## Action item
Repeat verbatim, and only, the lines of the data below, beginning at the line that contains "Task: Jump to the first page" and stopping after the line that contains "The width and height of the screenshot is (474, 428).".

## Material for this task
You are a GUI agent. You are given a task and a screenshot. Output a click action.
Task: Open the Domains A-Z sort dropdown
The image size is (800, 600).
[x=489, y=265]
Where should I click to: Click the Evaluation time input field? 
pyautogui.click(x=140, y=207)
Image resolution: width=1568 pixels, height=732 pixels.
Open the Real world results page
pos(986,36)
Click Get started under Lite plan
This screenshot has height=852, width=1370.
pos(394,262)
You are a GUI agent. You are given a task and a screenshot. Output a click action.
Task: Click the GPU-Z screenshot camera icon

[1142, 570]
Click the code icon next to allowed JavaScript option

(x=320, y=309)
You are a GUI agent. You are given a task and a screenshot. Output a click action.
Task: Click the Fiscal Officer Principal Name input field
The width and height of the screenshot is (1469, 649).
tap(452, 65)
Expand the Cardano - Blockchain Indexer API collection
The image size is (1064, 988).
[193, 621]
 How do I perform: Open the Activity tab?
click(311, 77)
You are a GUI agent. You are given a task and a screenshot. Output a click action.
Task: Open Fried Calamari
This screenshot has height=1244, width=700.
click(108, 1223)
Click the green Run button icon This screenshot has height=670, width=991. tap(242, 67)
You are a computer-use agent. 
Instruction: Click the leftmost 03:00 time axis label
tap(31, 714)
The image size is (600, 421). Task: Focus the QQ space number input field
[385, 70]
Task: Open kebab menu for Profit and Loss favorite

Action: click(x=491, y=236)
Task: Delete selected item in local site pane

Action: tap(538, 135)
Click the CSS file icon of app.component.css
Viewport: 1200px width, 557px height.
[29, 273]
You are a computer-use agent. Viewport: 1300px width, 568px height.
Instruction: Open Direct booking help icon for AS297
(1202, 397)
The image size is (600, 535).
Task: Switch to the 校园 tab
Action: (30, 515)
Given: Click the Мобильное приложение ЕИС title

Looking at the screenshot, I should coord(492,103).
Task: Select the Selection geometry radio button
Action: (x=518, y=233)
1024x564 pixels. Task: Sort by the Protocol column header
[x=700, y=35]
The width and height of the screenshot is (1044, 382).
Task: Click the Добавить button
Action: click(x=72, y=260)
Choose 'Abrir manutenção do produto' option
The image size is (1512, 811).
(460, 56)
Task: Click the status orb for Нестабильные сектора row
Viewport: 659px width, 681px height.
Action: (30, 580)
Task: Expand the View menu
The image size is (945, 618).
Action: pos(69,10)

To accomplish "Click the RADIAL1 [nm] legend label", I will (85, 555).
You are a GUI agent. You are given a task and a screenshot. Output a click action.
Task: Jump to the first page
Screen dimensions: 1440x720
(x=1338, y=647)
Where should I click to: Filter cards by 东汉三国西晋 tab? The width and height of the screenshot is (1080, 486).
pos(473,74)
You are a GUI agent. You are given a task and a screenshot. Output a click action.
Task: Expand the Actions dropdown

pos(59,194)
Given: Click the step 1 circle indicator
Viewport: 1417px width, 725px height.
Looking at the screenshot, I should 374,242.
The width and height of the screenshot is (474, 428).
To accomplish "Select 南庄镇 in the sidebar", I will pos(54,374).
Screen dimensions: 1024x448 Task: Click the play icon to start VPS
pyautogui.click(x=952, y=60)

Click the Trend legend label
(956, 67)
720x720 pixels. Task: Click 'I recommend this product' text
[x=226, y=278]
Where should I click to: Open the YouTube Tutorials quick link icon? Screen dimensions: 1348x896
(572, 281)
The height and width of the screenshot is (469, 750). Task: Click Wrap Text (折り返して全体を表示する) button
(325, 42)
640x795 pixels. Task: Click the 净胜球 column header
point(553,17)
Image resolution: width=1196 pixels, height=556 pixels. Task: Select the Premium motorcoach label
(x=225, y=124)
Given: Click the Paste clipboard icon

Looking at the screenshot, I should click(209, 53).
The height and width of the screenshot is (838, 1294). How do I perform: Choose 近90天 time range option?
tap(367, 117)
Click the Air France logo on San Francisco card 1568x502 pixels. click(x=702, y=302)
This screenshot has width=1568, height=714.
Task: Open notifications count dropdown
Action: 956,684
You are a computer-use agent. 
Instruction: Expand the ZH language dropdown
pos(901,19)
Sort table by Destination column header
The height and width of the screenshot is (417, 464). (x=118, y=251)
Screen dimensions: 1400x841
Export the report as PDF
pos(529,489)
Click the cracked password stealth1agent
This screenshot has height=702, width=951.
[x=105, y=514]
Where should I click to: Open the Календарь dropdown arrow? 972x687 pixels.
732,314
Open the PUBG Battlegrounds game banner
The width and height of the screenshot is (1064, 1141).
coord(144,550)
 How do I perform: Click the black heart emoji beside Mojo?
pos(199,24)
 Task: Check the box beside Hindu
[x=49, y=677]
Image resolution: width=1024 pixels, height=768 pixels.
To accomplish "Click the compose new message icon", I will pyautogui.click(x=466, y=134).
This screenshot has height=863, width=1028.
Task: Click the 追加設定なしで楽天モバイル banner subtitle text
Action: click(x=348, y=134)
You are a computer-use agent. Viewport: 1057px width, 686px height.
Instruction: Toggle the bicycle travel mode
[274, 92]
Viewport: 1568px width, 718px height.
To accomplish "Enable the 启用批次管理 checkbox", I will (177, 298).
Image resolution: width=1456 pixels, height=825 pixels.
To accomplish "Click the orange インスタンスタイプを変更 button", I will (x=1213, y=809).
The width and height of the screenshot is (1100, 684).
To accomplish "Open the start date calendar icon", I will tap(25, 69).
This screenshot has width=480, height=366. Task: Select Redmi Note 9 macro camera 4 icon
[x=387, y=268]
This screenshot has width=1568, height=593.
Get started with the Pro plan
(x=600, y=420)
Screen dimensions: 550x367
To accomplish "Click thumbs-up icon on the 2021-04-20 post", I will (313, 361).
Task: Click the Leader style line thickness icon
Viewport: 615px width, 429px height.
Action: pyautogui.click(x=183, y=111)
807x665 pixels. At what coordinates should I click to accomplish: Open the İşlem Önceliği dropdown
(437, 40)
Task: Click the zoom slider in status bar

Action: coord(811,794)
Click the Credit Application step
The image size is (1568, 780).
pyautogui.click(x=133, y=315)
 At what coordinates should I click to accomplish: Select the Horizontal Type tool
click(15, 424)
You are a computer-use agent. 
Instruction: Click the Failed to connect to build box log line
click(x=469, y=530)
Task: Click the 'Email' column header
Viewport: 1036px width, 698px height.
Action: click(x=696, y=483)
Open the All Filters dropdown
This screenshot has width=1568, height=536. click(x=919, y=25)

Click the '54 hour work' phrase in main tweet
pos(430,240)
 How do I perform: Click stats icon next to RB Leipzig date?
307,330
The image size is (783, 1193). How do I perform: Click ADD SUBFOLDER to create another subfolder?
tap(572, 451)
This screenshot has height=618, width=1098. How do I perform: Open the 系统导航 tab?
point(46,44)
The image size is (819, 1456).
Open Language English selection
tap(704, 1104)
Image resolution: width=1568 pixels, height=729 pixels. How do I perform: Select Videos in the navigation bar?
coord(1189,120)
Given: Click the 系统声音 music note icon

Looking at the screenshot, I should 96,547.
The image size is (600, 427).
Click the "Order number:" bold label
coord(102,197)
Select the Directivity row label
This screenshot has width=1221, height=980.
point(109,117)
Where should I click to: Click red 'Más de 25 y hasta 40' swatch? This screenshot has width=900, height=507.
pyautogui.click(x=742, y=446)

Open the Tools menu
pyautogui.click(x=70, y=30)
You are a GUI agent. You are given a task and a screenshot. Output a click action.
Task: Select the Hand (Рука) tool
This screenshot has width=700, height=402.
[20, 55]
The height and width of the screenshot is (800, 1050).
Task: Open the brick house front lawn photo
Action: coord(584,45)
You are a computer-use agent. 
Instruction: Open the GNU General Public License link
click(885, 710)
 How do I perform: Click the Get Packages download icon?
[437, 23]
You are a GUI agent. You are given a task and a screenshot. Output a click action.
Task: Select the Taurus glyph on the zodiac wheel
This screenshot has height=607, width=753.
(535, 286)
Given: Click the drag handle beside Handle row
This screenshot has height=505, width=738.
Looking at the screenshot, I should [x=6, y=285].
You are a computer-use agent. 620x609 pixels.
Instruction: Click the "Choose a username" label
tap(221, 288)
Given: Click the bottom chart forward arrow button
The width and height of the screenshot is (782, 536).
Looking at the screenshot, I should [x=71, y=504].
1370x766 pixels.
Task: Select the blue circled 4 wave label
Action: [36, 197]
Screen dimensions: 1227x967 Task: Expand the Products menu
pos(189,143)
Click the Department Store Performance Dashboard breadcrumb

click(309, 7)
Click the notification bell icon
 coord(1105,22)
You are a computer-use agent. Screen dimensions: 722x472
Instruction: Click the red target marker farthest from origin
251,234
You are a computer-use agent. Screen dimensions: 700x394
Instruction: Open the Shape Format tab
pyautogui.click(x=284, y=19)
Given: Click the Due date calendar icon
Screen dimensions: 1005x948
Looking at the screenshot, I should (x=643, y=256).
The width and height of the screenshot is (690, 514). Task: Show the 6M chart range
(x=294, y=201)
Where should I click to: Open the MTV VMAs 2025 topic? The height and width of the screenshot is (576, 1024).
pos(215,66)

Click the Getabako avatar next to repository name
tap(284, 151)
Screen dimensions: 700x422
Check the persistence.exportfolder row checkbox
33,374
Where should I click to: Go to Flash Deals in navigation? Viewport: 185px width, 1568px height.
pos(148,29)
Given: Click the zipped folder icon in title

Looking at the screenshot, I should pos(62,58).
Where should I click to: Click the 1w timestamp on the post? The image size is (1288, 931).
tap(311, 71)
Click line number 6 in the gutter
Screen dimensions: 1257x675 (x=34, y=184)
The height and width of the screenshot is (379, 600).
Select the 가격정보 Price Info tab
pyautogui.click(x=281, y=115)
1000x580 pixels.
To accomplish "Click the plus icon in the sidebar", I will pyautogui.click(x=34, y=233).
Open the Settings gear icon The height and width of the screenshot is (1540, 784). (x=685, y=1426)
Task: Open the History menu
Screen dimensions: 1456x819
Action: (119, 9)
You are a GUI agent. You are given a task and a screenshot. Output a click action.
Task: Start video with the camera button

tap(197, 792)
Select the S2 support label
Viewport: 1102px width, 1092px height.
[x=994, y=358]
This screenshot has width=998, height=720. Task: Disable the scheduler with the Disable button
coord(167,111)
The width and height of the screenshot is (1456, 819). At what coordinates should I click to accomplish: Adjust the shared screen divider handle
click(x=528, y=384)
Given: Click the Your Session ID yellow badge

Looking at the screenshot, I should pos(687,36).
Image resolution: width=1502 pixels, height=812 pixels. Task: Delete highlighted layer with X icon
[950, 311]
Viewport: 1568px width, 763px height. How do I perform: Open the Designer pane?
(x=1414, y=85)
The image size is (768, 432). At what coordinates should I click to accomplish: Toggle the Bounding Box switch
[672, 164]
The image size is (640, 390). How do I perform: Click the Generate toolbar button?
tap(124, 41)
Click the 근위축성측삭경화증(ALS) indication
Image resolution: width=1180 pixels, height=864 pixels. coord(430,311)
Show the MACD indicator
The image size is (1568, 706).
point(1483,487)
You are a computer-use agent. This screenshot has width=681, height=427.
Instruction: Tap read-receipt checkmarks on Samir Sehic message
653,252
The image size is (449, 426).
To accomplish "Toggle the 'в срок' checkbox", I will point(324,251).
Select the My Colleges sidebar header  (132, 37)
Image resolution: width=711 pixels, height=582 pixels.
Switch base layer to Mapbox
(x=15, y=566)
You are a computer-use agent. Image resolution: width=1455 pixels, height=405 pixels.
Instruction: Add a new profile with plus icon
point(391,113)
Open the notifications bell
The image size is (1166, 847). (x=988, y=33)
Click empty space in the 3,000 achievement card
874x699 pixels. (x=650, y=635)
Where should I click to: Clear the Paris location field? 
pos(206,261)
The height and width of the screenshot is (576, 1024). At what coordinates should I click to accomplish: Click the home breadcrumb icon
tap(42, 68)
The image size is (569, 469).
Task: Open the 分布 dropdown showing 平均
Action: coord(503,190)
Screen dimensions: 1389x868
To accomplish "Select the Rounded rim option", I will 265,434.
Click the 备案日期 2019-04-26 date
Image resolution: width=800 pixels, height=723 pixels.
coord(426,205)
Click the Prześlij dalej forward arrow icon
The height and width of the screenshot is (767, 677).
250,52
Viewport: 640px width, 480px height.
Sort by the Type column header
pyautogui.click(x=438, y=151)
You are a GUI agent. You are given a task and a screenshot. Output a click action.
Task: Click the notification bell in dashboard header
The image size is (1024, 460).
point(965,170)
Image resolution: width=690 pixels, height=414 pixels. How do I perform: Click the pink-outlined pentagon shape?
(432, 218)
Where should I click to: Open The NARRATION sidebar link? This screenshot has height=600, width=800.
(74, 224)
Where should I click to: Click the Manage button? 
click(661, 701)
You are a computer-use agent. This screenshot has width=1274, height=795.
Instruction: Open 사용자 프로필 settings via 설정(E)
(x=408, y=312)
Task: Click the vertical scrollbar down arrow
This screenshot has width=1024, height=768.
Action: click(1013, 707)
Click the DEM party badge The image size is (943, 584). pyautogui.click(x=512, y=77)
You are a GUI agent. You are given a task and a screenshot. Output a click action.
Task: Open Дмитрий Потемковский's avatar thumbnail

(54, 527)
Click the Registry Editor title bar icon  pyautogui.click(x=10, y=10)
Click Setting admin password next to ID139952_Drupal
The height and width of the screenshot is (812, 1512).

## Solution to this task
Task: Jump to the first page
Screen dimensions: 1440x720
(x=1338, y=647)
Where should I click to: Filter cards by 东汉三国西晋 tab? The width and height of the screenshot is (1080, 486).
pos(473,74)
You are a GUI agent. You are given a task and a screenshot. Output a click action.
Task: Expand the Actions dropdown

pos(59,194)
Given: Click the step 1 circle indicator
Viewport: 1417px width, 725px height.
Looking at the screenshot, I should 374,242.
The width and height of the screenshot is (474, 428).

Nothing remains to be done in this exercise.